Kontroverse um “Primary Care” Standorte: Gesundheits-Staatssekretärin Shortall tritt zurück

27. September 2012 | Von | Kategorie: Letzte Meldung

Gesundheits-Staatsekretärin Róisín Shortall ist gestern von ihrem Posten im Gesundheitsministerium, aber auch von ihrer Funktion als Labour-Fraktionsvorsitzende zurückgetreten. In einem Konflikt um neue ambulante Gesundheitszentren hatte Shortall ihrem vorgesetzten Minister, James Reilly von Fine Gael, vorgeworfen, die Standorte willkürlich bestimmt zu haben. Zwei der neuen Zentren hatte Reilly zudem seinem eigenen Wahlkreis “zugeschustert”. Da eine Antwort seitens des Ministers ausblieb, nahm Róisín Shortall nun gestern ihren Hut.

Róisín Shortall, eine Frau von Format: Bis zur Staatsekretärin im Gesundheitsministerium und zur Fraktionsvorsitzenden ihrer Partei im Dáil hatte sie es gebracht. Gestern beendete sie selber ihre Karriere bis auf Weiteres abrupt. Sie sagte: “Es war für mich nicht mehr möglich, meine Rolle als Staatseketärin auszufüllen.” In der Auseinandersetzung um die Standortauswahl von 15 neuen, sogenannten “Primary Care” Zentren, war Shortall ihrem Chef, Gesundheitsminister Reilly, gehörig auf den Schlips getreten: Er habe die zusätzlichen Standorte willkürlich verteilt, an Orten, die nicht als dringend zu stopfende Versorgungslücken galten, so Shortall. Unter Anderem hatte Minister Reilly seinem eigenen Wahlkreis gleich zwei neue Primary Care Centres gegönnt, ebenfalls an nicht unterversorgten Orten.

Der Konflikt schwelte bereits ein Weile und noch am Samstag betonte Tánaiste Eamon Gilmore, die Spannungen im Gesundheitsministerium würden von der Öffentlichkeit überspitzt wahrgenommen.
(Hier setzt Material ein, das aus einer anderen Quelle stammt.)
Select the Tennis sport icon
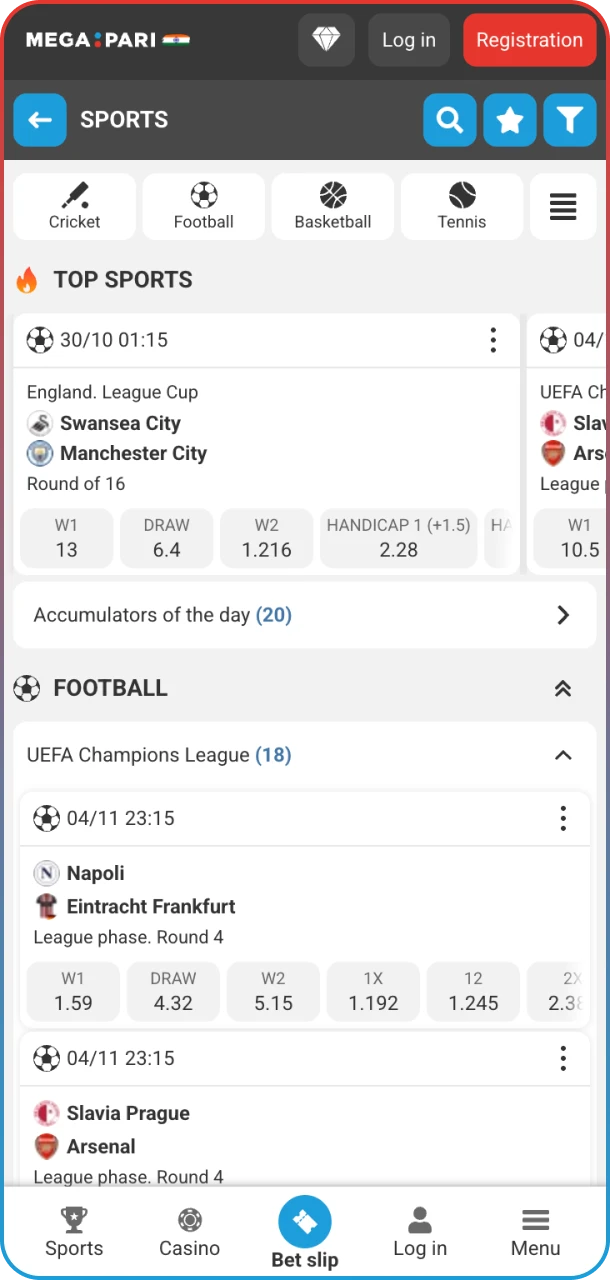610x1280 pixels. [x=461, y=206]
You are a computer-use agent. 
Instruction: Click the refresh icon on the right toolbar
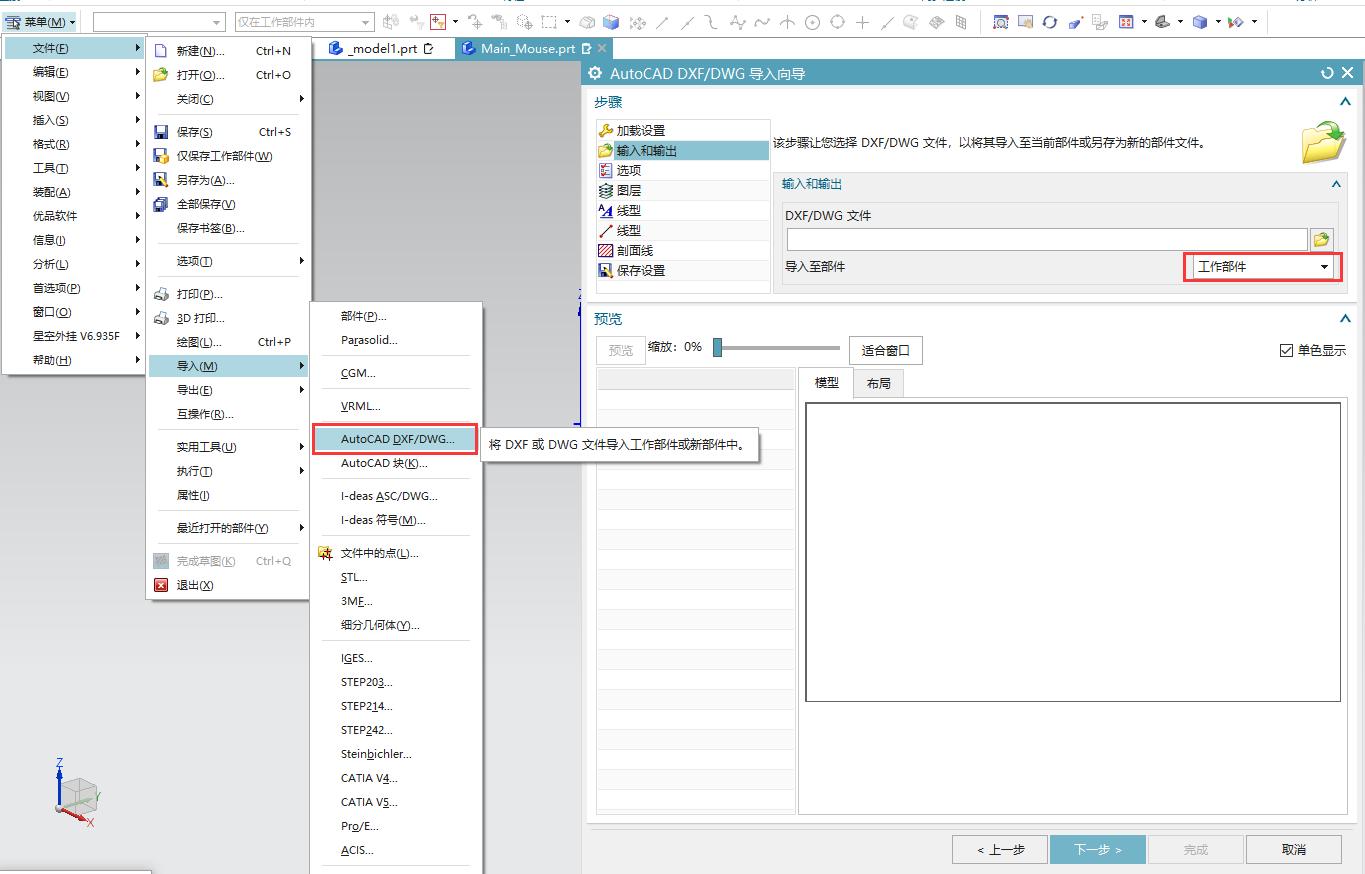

Die Nachricht von Shortalls Rücktritt überraschte Gilmore nun in New York, während seiner Reise zur UNO. Er sei “sehr enttäuscht” von Shortalls Rücktritt, gab ihn ein Ministeriumssprecher wider. Auch Taoiseach Enda Kenny bedauerte Shortalls Entscheidung und würdigte besonders ihren Einsatz bei der Bekämpfung der Alkoholsucht.

Nach einem letzten Treffen gestern, zwischen Shortall und Reilly, hatten beide bekundet, die Gespräche seien sehr angespannt und schwierig gewesen. Danach hatte Shortall offenbar keine Möglichkeit mehr gesehen, die Sache zufriedenstellen beizulegen. So blieb für sie nur der Rücktritt. Laut der Irish Times gibt es inzwischen Stimmen, die sagen, hier sei die verkehrte Person über die Klippe gesprungen.

In den sogenannten “Primary Care Centres”, ambulanten Gesundheitsstationen, gibt es in Irland verschiedene Angebote, die vom Allgemeinarzt über den Zahnarzt bis zum Psychologen und Physiotherapeuten reichen. Aber auch eine Gemeindeschwester oder ein Sozialarbeiter kann dort konsultiert werden. In den ambulanten Zentren werden etwa 7000-10000 Bürger soweit wie möglich vor Ort betreut. Dabei arbeiten die Spezialisten jeder Station eng zusammen, womit der Gang ins Krankenhaus vermieden werden soll.